Here is a layout assumption you have probably made without thinking about it.

A sidebar sits to the left of the content with margin-right: 1.5rem pushing the content away. A button has padding-left: 1rem so the label doesn't crowd its edge. A sticky header uses left: 0 to pin to the viewport. A nav indicator uses border-left: 3px solid.

All of that is correct in English, French, and German. In Arabic, Hebrew, or Persian — where text flows right-to-left — every one of those values is wrong. The sidebar should sit to the right. The button's breathing room belongs on the right edge. The sticky element pins to the right.
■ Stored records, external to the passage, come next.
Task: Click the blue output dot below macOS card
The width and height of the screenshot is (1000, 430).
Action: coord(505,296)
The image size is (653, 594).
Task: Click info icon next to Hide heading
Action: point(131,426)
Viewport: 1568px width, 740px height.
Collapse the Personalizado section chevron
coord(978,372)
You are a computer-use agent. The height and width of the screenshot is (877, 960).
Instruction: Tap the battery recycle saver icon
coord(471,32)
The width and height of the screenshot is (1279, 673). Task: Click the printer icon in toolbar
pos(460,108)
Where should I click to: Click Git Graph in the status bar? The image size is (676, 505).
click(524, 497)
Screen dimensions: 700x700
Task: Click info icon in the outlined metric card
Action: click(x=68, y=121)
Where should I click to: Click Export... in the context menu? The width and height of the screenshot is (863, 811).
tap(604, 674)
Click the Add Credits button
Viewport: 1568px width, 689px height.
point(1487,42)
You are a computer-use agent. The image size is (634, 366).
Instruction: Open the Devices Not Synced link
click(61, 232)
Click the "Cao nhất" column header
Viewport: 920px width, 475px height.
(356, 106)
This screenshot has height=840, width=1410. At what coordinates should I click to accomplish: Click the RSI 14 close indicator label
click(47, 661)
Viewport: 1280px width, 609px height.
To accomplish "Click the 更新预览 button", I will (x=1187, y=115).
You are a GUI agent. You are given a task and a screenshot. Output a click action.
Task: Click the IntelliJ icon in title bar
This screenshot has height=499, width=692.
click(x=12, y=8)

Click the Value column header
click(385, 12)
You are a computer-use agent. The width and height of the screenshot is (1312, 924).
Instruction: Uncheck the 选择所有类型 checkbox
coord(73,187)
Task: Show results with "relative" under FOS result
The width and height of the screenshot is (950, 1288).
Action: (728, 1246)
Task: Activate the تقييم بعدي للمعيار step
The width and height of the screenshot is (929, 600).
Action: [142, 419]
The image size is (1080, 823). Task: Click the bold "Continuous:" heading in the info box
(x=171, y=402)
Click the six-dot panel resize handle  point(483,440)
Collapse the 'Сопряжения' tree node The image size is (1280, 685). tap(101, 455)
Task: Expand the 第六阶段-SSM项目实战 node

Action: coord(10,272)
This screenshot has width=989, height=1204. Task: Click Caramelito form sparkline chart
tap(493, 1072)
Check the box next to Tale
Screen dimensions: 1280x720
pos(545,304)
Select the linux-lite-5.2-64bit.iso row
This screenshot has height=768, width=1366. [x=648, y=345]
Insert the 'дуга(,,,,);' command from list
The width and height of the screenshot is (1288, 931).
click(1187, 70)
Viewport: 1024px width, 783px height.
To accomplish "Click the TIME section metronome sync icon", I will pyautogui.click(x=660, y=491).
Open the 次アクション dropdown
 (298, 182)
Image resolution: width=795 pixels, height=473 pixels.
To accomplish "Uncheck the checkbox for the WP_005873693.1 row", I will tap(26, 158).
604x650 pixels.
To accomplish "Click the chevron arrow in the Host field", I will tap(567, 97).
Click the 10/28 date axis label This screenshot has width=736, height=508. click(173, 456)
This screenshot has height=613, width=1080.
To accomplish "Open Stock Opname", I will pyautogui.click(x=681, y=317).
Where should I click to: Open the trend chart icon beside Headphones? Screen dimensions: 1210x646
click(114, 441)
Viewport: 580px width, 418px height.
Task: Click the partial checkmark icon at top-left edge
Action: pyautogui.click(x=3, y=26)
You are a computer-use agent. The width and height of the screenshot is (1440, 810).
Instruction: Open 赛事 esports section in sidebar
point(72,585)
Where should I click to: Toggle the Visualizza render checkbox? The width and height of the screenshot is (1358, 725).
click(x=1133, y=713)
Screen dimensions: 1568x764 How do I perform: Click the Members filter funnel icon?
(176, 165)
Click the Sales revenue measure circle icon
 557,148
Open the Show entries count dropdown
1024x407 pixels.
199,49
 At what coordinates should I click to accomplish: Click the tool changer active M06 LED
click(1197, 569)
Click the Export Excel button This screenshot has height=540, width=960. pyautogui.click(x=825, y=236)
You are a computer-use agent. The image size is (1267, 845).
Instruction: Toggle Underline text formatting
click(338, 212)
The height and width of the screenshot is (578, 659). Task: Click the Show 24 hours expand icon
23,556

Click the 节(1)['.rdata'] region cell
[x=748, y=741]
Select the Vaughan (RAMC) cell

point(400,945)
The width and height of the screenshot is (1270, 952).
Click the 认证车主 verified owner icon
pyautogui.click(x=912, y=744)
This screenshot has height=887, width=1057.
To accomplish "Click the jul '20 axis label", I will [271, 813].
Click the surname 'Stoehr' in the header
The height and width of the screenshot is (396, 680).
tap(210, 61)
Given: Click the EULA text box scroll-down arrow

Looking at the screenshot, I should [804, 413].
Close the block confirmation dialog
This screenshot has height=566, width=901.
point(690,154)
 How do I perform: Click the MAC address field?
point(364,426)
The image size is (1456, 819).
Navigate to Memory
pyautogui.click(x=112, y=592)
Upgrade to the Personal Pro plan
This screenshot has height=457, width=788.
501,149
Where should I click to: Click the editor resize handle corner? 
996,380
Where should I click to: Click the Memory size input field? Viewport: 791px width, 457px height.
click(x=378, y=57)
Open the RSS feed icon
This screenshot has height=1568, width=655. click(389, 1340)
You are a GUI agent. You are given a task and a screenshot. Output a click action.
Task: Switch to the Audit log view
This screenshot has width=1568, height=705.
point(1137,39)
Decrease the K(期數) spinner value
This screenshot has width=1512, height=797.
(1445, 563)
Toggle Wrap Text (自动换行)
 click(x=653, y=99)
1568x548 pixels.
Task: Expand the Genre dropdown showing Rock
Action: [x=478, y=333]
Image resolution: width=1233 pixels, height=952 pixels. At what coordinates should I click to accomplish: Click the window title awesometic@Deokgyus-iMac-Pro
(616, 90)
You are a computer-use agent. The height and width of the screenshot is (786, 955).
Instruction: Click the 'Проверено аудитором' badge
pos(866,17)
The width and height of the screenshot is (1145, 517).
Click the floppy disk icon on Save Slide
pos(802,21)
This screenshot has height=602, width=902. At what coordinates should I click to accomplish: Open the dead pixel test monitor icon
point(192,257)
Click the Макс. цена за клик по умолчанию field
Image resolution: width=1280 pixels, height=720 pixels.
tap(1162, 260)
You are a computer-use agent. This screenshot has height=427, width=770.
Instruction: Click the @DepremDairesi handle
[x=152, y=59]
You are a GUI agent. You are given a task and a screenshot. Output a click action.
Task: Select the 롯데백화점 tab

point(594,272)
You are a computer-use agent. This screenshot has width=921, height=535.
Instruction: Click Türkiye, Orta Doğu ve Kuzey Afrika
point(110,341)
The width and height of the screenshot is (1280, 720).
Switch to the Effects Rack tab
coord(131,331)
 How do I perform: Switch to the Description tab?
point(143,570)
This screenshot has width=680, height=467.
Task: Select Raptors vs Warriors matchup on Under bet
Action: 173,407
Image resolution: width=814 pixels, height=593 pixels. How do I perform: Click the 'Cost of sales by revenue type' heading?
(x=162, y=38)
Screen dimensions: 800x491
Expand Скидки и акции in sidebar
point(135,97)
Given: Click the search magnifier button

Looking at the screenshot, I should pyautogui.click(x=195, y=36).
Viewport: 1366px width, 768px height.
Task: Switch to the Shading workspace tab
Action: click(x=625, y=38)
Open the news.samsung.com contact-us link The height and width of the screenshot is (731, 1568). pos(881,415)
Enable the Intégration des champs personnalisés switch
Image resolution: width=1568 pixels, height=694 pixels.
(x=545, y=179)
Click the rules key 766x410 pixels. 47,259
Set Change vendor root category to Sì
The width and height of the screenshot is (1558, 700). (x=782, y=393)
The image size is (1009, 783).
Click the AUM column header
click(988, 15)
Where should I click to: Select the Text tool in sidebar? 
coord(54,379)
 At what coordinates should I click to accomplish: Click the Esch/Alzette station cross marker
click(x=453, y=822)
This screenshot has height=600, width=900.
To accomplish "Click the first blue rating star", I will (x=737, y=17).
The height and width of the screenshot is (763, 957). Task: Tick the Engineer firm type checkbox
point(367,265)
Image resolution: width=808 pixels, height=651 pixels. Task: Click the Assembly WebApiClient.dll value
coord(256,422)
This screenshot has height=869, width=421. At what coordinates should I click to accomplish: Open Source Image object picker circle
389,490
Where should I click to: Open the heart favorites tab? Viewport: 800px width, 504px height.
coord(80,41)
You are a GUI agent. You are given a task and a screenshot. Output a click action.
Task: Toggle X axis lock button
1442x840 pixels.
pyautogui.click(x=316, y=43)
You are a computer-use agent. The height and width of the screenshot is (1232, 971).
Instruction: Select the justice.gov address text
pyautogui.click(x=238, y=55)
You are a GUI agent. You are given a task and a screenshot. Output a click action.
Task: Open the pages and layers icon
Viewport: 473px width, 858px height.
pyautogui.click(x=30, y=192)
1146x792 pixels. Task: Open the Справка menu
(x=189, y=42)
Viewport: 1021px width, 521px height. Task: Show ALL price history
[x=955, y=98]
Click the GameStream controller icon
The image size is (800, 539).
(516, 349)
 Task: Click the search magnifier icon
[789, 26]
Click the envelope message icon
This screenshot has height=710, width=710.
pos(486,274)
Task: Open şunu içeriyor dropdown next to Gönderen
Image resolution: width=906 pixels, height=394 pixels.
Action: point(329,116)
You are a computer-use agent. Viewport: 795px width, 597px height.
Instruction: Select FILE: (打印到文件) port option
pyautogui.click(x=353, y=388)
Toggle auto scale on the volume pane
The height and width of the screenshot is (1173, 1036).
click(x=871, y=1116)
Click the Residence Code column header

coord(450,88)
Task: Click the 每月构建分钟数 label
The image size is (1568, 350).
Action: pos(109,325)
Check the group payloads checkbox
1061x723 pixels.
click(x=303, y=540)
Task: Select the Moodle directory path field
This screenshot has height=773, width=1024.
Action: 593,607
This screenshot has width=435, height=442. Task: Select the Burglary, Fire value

The nav indicator appears on the right.

The standard patch is a [dir="rtl"] block that mirrors every physical property for right-to-left documents. You maintain two copies of every layout rule. They drift apart. They get missed.

CSS logical properties solve this at the property level.

The two axes

Physical CSS maps to the viewport: top, right, bottom, left. Logical CSS maps to the writing mode:

  • Inline axis — the direction text flows. Left-to-right in English; right-to-left in Arabic.
  • Block axis — the direction blocks stack. Top-to-bottom in most scripts.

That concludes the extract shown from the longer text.